2. The second example of Turbo Mode is "Turbo Brains."
Turbo Brains is for when you have a smart guy job, such as a scientist, a doctor, a sceince doctor, or a doctor of sceince... or a Gaybrarian, sometimes called "Librarians." Now you might be saying out loud, "Smart guys are pansy guys, how can they have a Turbo Mode at all?"
Well the answer to that is simple. The answer is, "Shut up."
Well whenever a smart guy is just doin his business around wherever smart guys do business, probably sceince labs or gaybraries, they often spot curious ladies. They think to themselves,(thats what smart guys do, they think)how am I going to make that lady notice me when i'm not strong enough to lift a pencil? Then all these smart guys eventually figure it out and walk up to a girl, after hours of prep, and begin to recite to them interesting tidbits they have learned over the course of their sceintific life, such as "There are over 200 types of seagulls in delaware alone" or "I can brush my teeth without moving my arms." Some of these tidbits may or may not be true, but you have to believe these guys because they use big words.

3. The last, and my personal favorite type of Turbo Mode, is "Turbo Heart."
This, as you might have guessed, deals almost exclusively with the ladies. Now this type of Turbo Mode doesn't come with any specific job, but it probabaly helps if you're in some type of customer service such as a McDonalds man, a handy man, and a man man. The last one isn't a job, at least i don't think it is. Anyway, the way you can tell that a fella has his Turbo Heart turned on is that he'll most likely be surrounded by ladies. Either that or he'll be with just one lady but they'll be like intensely flirtatious to the point where its not even uncomfortable for anybody to just stare at them or even take pictures.

Well these are the reasons I work, and although I probably have never had a Turbo Mode moment before, I've definitely seen a few. And that's what I'm striving for, a Turbo Mode moment, and by golly, i'ma have one one of these days.

-Levi

Monday, February 8, 2010

Birthday Wishes...

Well, birthday wishes are for punks. But, since it'll be my birthday in roughly a day, I'm making a birthday wish... well several birthday wishes actually.
You see, I've made the same birthday wish for the past two years now. Still I've never recieved what I've asked for. I think a big part of not getting what I ask for is simply the fact that I don't write it down.
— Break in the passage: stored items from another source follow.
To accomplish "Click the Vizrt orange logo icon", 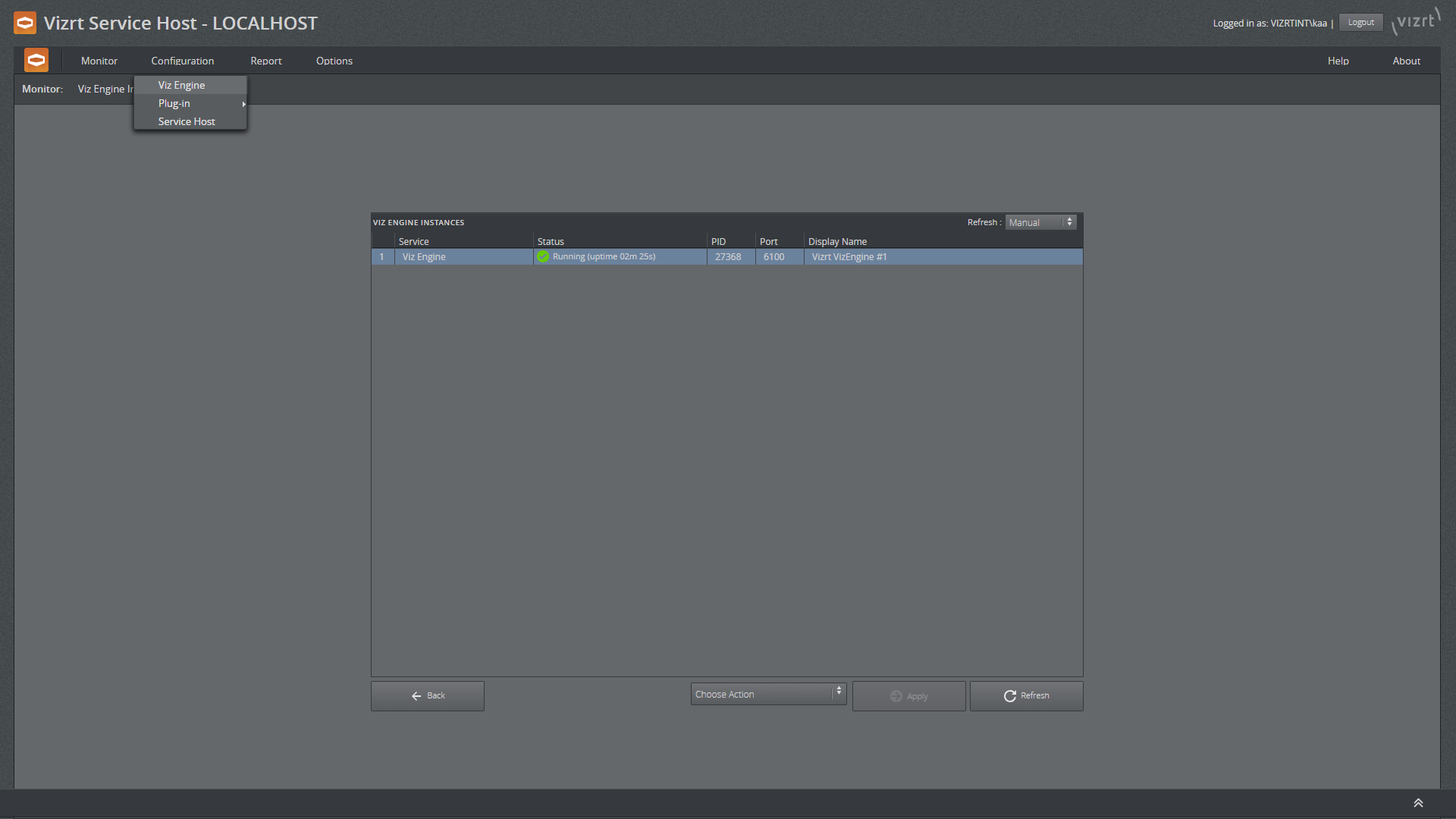I will 25,22.

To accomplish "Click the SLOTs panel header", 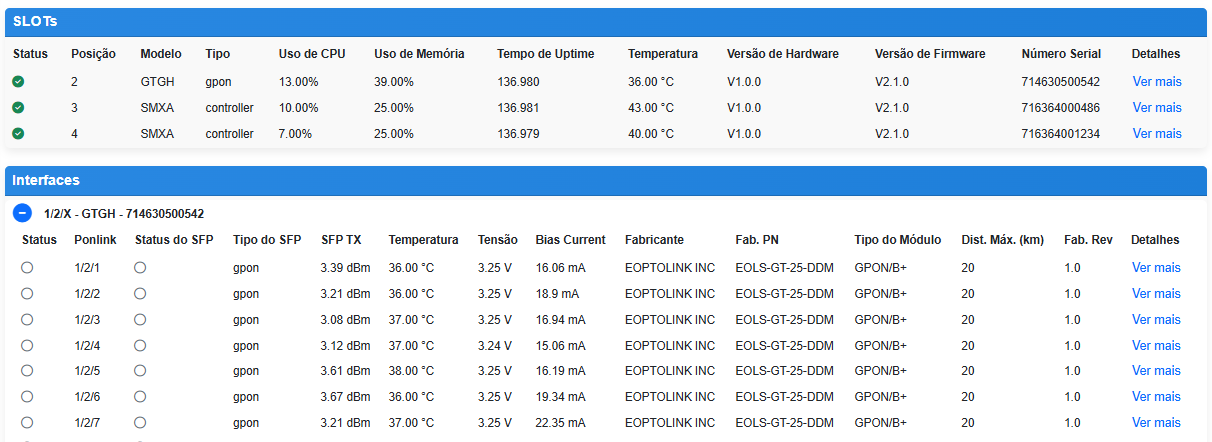I will coord(605,21).
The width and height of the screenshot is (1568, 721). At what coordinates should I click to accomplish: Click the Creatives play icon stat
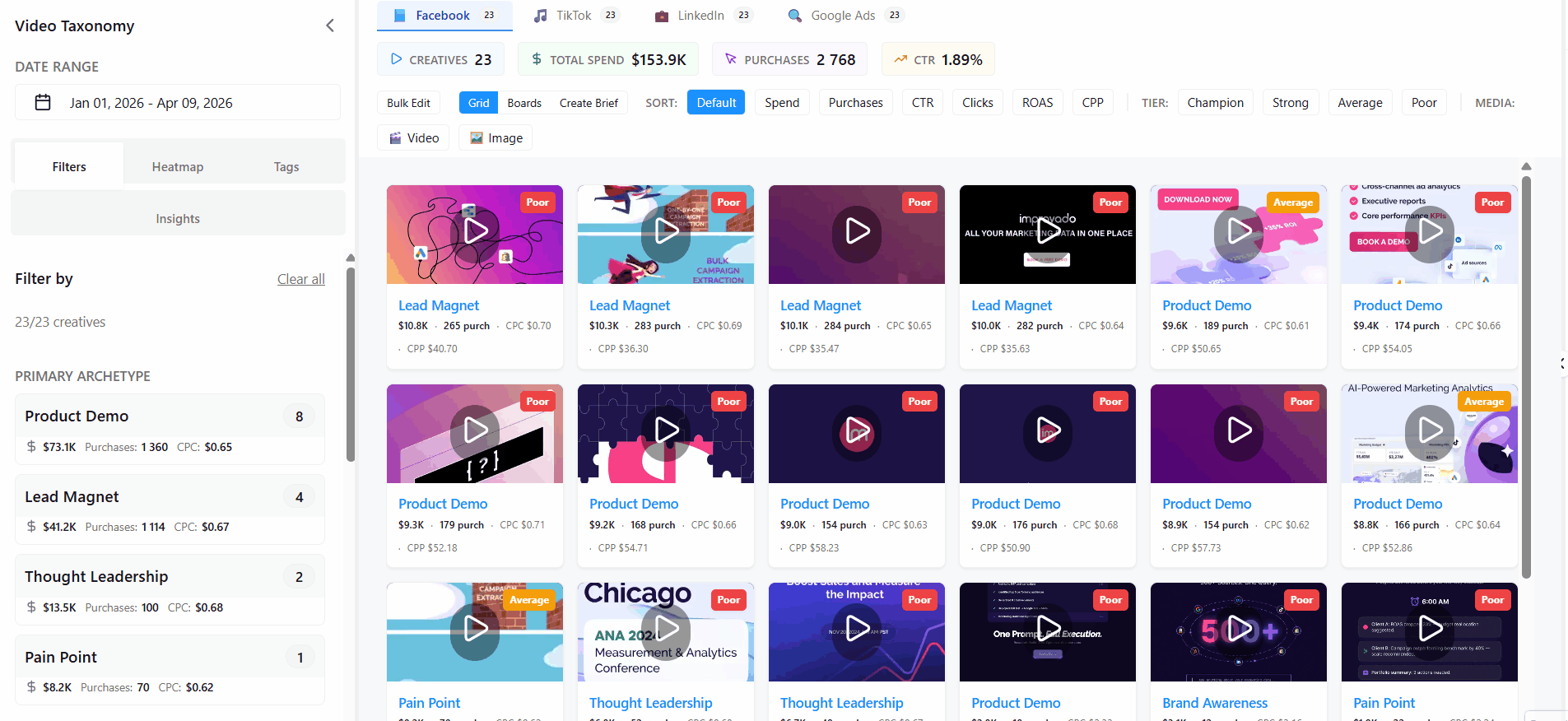pos(397,59)
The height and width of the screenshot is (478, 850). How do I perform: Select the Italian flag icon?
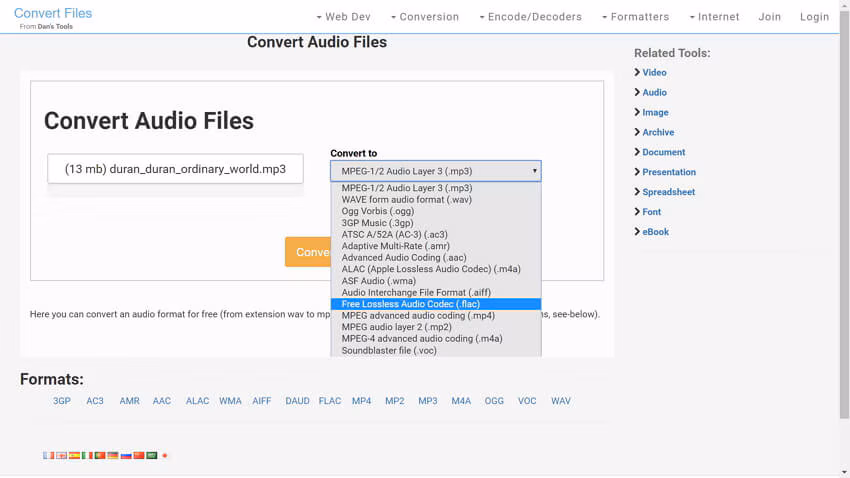(x=87, y=455)
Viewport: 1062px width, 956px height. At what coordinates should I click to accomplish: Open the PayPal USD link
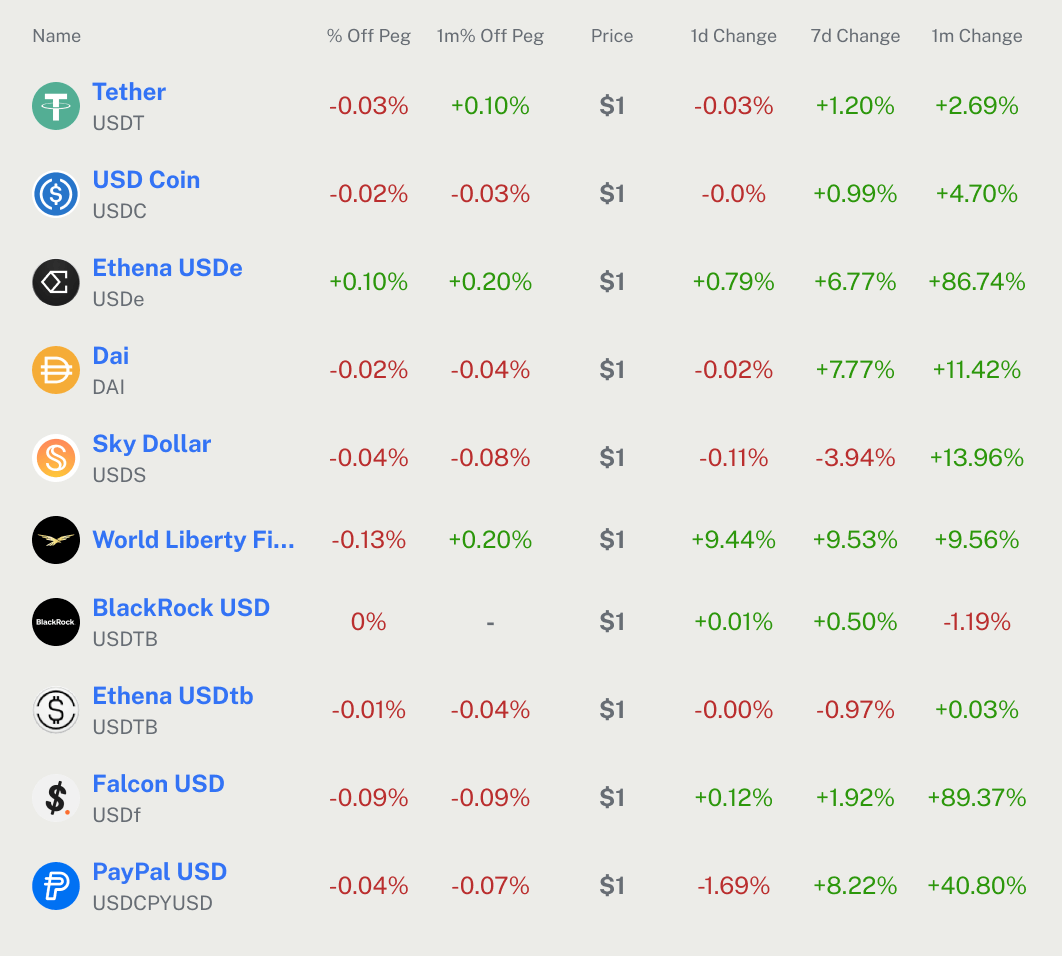pos(160,872)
So, I've compiled a list of some things that I'd be happy to receive this birthday, it better be magical.

Things I Want For My Birthday, Volume 1:

1. For February 9th to only be my birthday, nobody elses.
Well, I know that's kinda selfish but really I get kinda upset when somebody steals my thunder. Like how would you feel if someone else had YOUR birthday? You'd feel terrible, that's how you'd feel. You'd wanna just take their birthday away for a while or something. Well my idea is less severe, my idea is GREAT... not really. My idea is that we could just move everyone's birthday except mine to like february 10th or something. That wouldn't be so bad, would it? Okay, I'm a jerk.

2. I Want a Million Gummy Bears, but only the white/clear kind.
Everybody knows that the white/clear kind is the best kind of gummy bear, and think of what I could do with a million of them. I could eat them.

3. I want a woman.
I've kinda wished for that since my very first birhday. I seriously remember wishing for a lady friend when I turned one years old. That's not weird, that's what everyone should do. Besides, whats a better birthday present than going on a date? Nothing, that's what.

4. For everyone to stop saying "Legit" or "Presh" because its ridiculous. Let's talk real english, okay?

Well actually I've already had a pretty good birthday. Good friends, great family (fambly for you Saints fans), and an AWESOME God :)

Shout outs go to Alexis Barnard, ihop, The Super Bowl, Stuffed French Toast, James Johnson, and Ford Explorers of all shapes and sizes.